→ **Written exercise A**: From the entries, copy the part that opens with the line containing "Task: Open The Ritz-Carlton, Bachelor" and closes with the line containing "Go to the next", keeping every line as it appears.

-- Start Article --

# Damage from logging



## andrew461 (Sep 6, 2015)

To keep it short and simple my grandma hired a company to log 180 trees off the land. They have just started working and are absolutely destroying the land. At least 2-3 up rooted or broke off trees to every one that it supposed to be cut. I just wonder what can be done.


----------



## northmanlogging (Sep 6, 2015)

well to some extent smaller trees like that are going to get mooshed.

From the look of things the loggers are taking the large marketable timber, which is larger and harder to move, making the younger, much smaller trees vulnerable to damage.

From what I see the damage could be a whole lot worse and the loggers are doing the best they can.


----------



## Skeans (Sep 6, 2015)

What kind of equipment are they using, thinning there will always be some damage normally skinning up of trees here in the west coast. If we did that I'd be packing up and looking for a new job. I will say normally you do cut yourself some lays unless using a buncher. And I do agree with North man they didn't thin as they should unless instructed to take out only that was dead.

Sent from my SAMSUNG-SM-G890A using Tapatalk


----------



## coltont (Sep 7, 2015)

I say it looks like trash and is a poor representation of logging. They are in a hurry by the looks of things. If there a bunch of trees in the way for falling a large marketable tree we cut the small ones down first rather than dropping the big tree and just completely making it look like war. They are hoggers not loggers.

Sent from my XT1254 using Tapatalk


----------



## andrew461 (Sep 7, 2015)

This is just a small area. Maybe an area the size of 100 yards by 100 yards. This is all done by 3 dudes and an ancient timberjack skidder that's pissing oil everywhere it goes. I completely get there will be some damage but it seems very excessive like they are just rushing the job...kind of a time is money deal.


----------



## coltont (Sep 7, 2015)

Yep you got it. Now if they are cutting monster red oak or **** oak with a huge wide crown some of that damage is not avoidable. But the oak you showed with the big crack from being bent over so far and standing back up....... That shows there quality of work. They could have at least cut it down and mentioned it to you. Being that it's merchantable size that seems to be the rite thing to do. IMO

Sent from my XT1254 using Tapatalk


----------



## andrew461 (Sep 7, 2015)

Unfortunately it looks as if they will just have to finish up and never be allowed back. One thing I did forget to mention was they are also taking a lot of unmarked logs out. For example they had about 15 full unmarked tress on the landing. I'll post more pictures of some worse damage later.


----------



## coltont (Sep 7, 2015)

Did they buy it on the stump or are they paying a percentage per load?

Sent from my XT1254 using Tapatalk


----------



## andrew461 (Sep 7, 2015)

Paid 80k for 180 trees is all I know so I assume on the stump. Guys is disputing it and saying that he is taking 200 now.


----------



## coltont (Sep 7, 2015)

And people wonder why loggers get a bad name.

Sent from my XT1254 using Tapatalk


----------



## andrew461 (Sep 7, 2015)

Exactly right. I just wish there's something I could do to get them to be more respectful my land. They are leaves widow makers everywhere also..seems very dangerous the way they are leaving things.


----------



## coltont (Sep 7, 2015)

-- End Article --
-- Start Provided data --

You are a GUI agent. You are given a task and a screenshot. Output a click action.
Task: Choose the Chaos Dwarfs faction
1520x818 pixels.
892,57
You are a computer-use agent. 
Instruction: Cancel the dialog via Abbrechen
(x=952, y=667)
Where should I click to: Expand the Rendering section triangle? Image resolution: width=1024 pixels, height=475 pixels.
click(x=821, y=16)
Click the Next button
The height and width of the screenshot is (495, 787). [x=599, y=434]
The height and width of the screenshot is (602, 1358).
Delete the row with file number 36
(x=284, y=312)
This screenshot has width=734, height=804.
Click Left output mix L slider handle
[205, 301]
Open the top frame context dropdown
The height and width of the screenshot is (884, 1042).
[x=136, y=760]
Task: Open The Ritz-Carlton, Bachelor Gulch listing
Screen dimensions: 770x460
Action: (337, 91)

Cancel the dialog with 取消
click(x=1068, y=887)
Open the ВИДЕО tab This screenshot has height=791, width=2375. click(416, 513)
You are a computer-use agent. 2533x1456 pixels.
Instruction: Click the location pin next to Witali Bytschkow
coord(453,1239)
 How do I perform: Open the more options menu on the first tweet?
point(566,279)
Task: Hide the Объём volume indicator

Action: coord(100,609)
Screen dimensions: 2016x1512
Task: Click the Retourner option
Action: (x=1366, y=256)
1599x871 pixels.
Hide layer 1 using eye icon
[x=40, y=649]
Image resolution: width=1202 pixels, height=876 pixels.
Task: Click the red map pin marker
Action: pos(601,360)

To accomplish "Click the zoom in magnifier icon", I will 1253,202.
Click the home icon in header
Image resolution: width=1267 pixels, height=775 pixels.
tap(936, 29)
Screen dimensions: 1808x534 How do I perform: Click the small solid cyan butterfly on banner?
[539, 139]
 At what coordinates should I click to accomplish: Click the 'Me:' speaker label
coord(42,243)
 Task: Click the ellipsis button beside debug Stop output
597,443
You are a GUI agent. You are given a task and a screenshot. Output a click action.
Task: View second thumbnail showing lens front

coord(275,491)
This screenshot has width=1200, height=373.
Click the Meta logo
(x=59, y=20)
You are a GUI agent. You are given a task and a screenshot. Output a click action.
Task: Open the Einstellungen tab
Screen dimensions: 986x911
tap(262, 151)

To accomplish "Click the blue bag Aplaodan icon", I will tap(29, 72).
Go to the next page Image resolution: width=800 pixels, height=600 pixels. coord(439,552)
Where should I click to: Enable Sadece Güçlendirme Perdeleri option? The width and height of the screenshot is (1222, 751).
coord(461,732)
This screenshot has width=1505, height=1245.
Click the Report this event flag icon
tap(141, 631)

-- End Provided data --

→ **Written exercise B**: For each statement, say yes or no for whether it agrees with the forum thread about logging damage, and quote the words of the thread that decide it. (i) The grandmother hired a company to log 180 trees off the land. (ii) The skidder on the job is described as new. (iii) According to the poster, 80k was paid for 180 trees.

→ **Exercise response A**:
Task: Open The Ritz-Carlton, Bachelor Gulch listing
Screen dimensions: 770x460
Action: (337, 91)

Cancel the dialog with 取消
click(x=1068, y=887)
Open the ВИДЕО tab This screenshot has height=791, width=2375. click(416, 513)
You are a computer-use agent. 2533x1456 pixels.
Instruction: Click the location pin next to Witali Bytschkow
coord(453,1239)
 How do I perform: Open the more options menu on the first tweet?
point(566,279)
Task: Hide the Объём volume indicator

Action: coord(100,609)
Screen dimensions: 2016x1512
Task: Click the Retourner option
Action: (x=1366, y=256)
1599x871 pixels.
Hide layer 1 using eye icon
[x=40, y=649]
Image resolution: width=1202 pixels, height=876 pixels.
Task: Click the red map pin marker
Action: pos(601,360)

To accomplish "Click the zoom in magnifier icon", I will 1253,202.
Click the home icon in header
Image resolution: width=1267 pixels, height=775 pixels.
tap(936, 29)
Screen dimensions: 1808x534 How do I perform: Click the small solid cyan butterfly on banner?
[539, 139]
 At what coordinates should I click to accomplish: Click the 'Me:' speaker label
coord(42,243)
 Task: Click the ellipsis button beside debug Stop output
597,443
You are a GUI agent. You are given a task and a screenshot. Output a click action.
Task: View second thumbnail showing lens front

coord(275,491)
This screenshot has width=1200, height=373.
Click the Meta logo
(x=59, y=20)
You are a GUI agent. You are given a task and a screenshot. Output a click action.
Task: Open the Einstellungen tab
Screen dimensions: 986x911
tap(262, 151)

To accomplish "Click the blue bag Aplaodan icon", I will tap(29, 72).
Go to the next page Image resolution: width=800 pixels, height=600 pixels. coord(439,552)

→ **Exercise response B**:
(i) Yes: "my grandma hired a company to log 180 trees off the land"
(ii) No: "an ancient timberjack skidder"
(iii) Yes: "Paid 80k for 180 trees"